Over emphasis on the sufferings of the dismissed workmen guilty of commission of such gross misconduct or misplaced sympathy of the Court on such workmen is likely to encourage and perpetuate indiscipline in the industry which invariably would affect the morale of the management badly. Indiscipline and consequent mismanagement of the industry may turn the industry into a sick one and in that event not only the Management and the national economy would suffer but also the workmen as a class employed in the industry would suffer heavily. Ordinarily, in the exercise of jurisdiction under Article 226 of the Constitution this Court would not peruse the evidences recorded in the domestic enquiry held by the Management which has been found to be proper and valid by the Labour Court.
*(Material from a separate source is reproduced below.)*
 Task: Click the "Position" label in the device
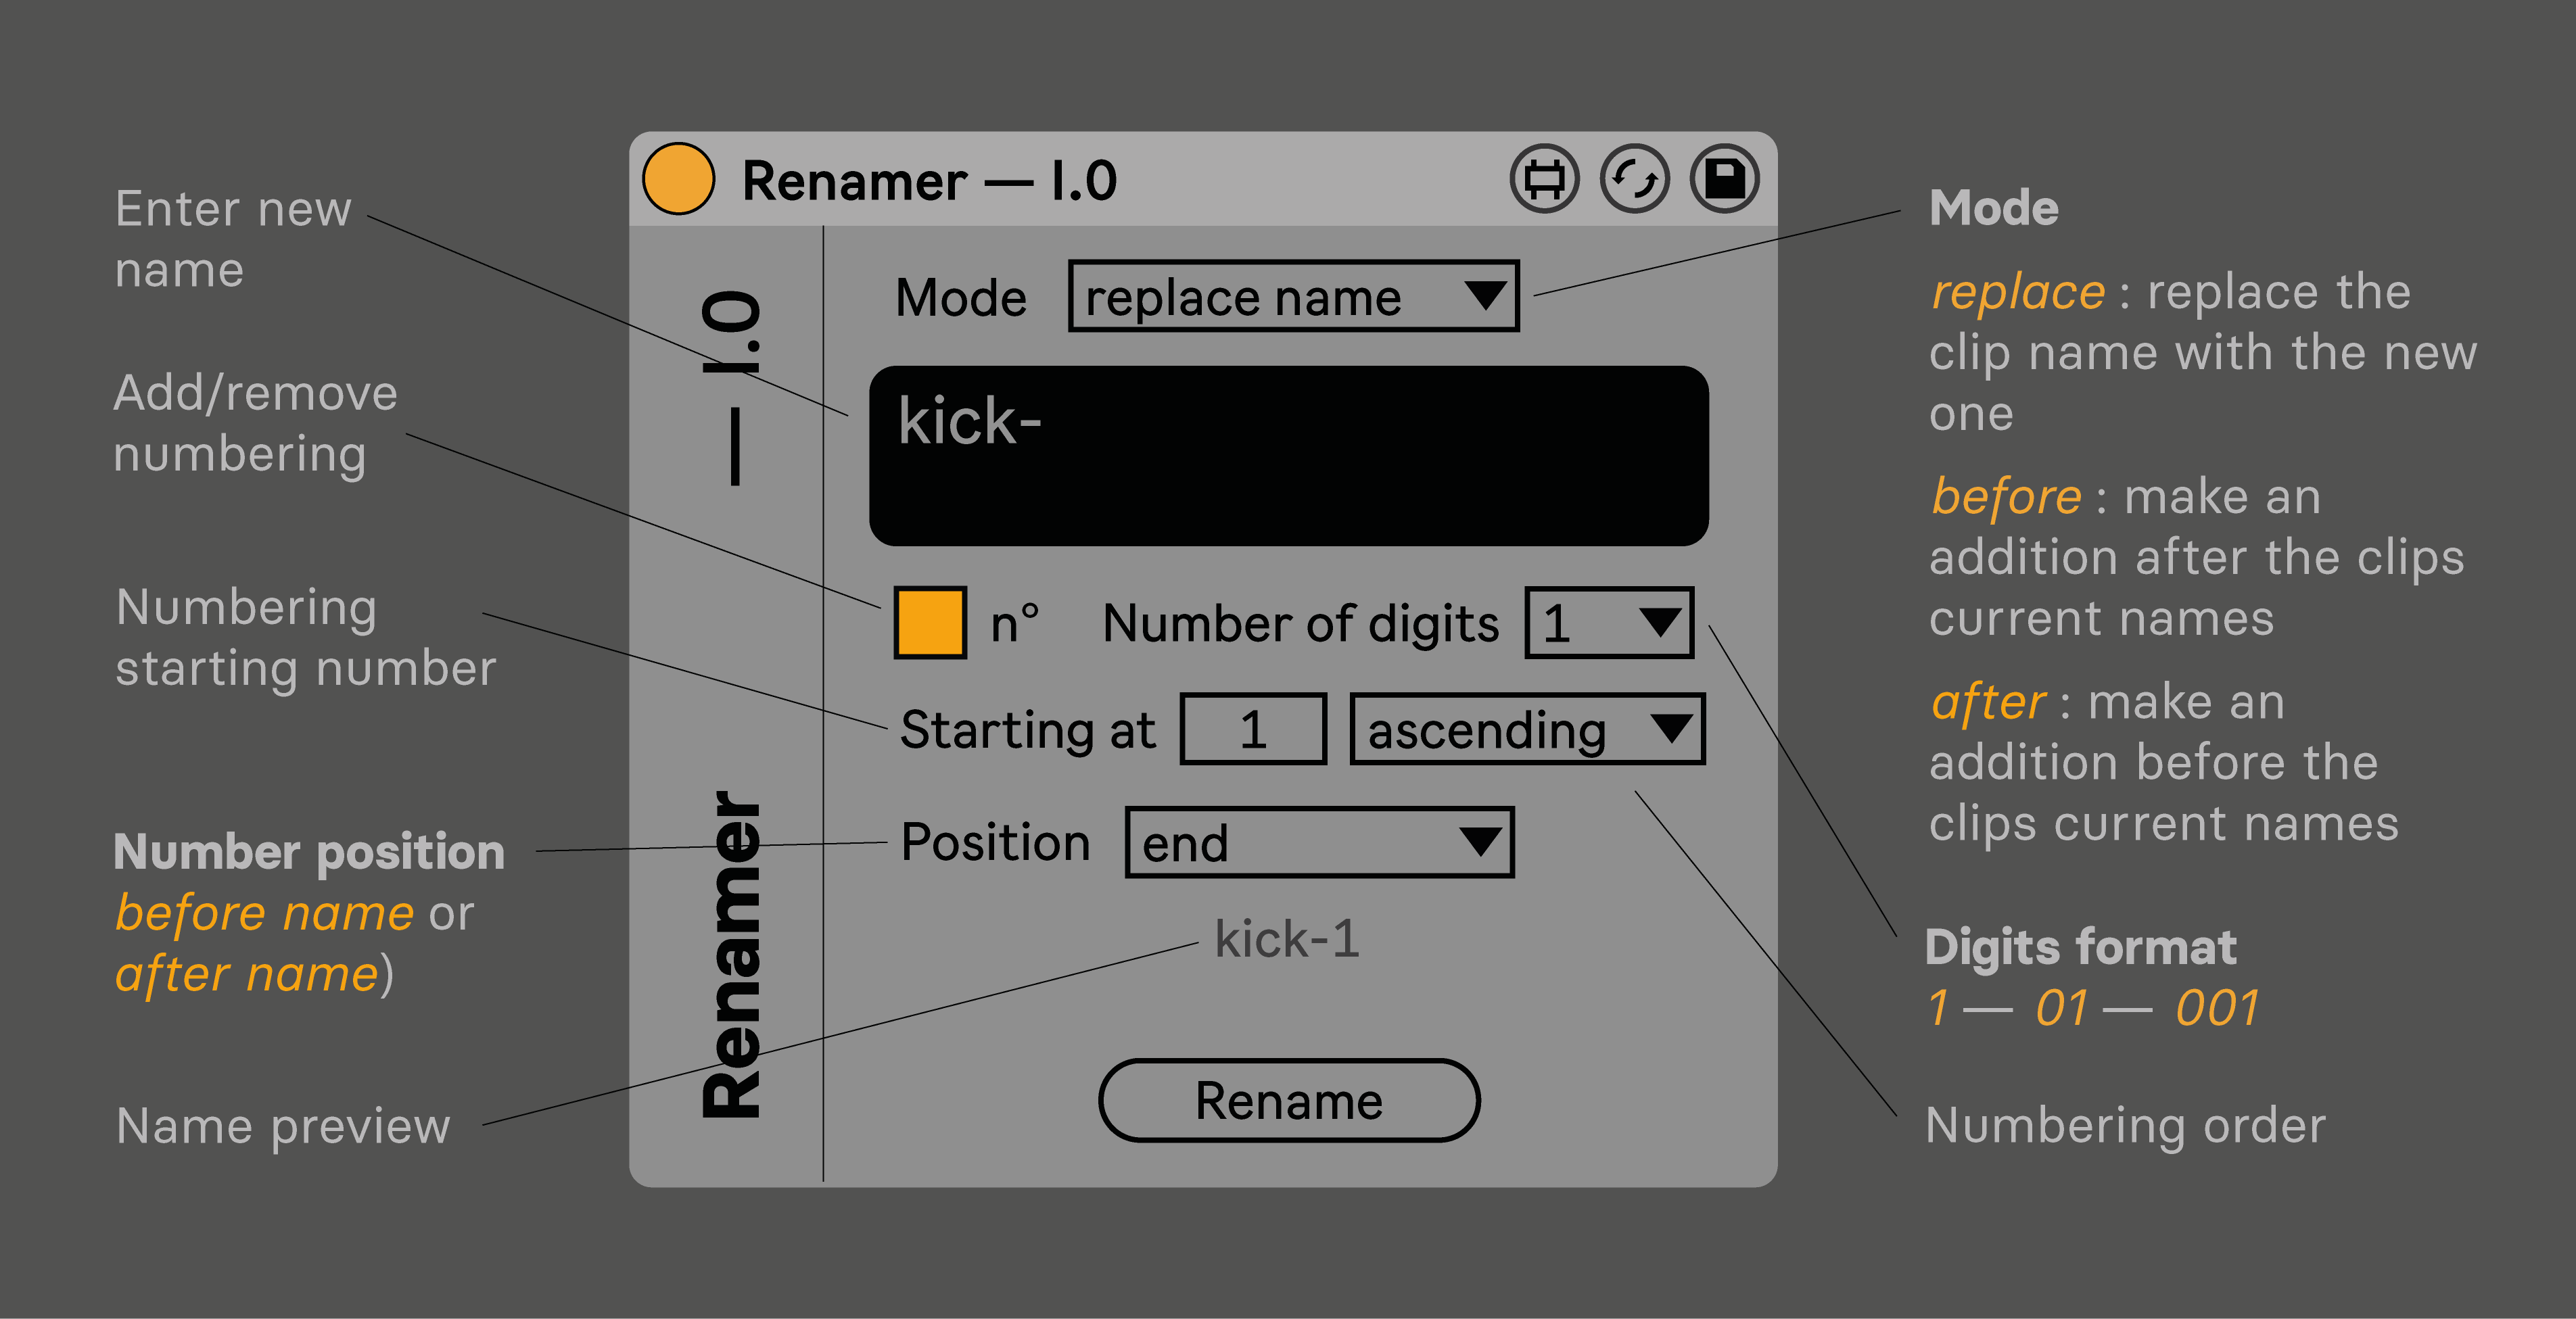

However, in the instant case, 20 years have passed since the workmen were dismissed and the grievance made in the petition is that the learned Labour Court has not shifted the evidences adduced in the domestic enquiry properly to satisfy itself as to whether the guilt of riotous conduct etc were established against the 22 workmen. Under the circumstances, to satisfy ourselves as to whether the charge of riotous conduct of confining/assaulting the Company Executives and damaging company properties against the 22 workmen were established in the domestic enquiry, or not, we have perused the entire domestic enquiry proceedings proved and exhibited in the Reference. On perusal, we find that evidence adduced by the Management in the domestic enquiry has established the charges of commission of misconduct of riotous conduct of confining/assaulting the Company Executives and causing damage to company properties against the 22 workmen whose dismissal from service has been held to be justified by the learned Labour Court. We are satisfied that no injustice has been caused to the workmen because of the fact that learned Labour Court has not discussed the evidence on records in details. For the aforesaid reasons, we do not find any merit in the petition. The petition is therefore, dismissed. We make on order as to costs.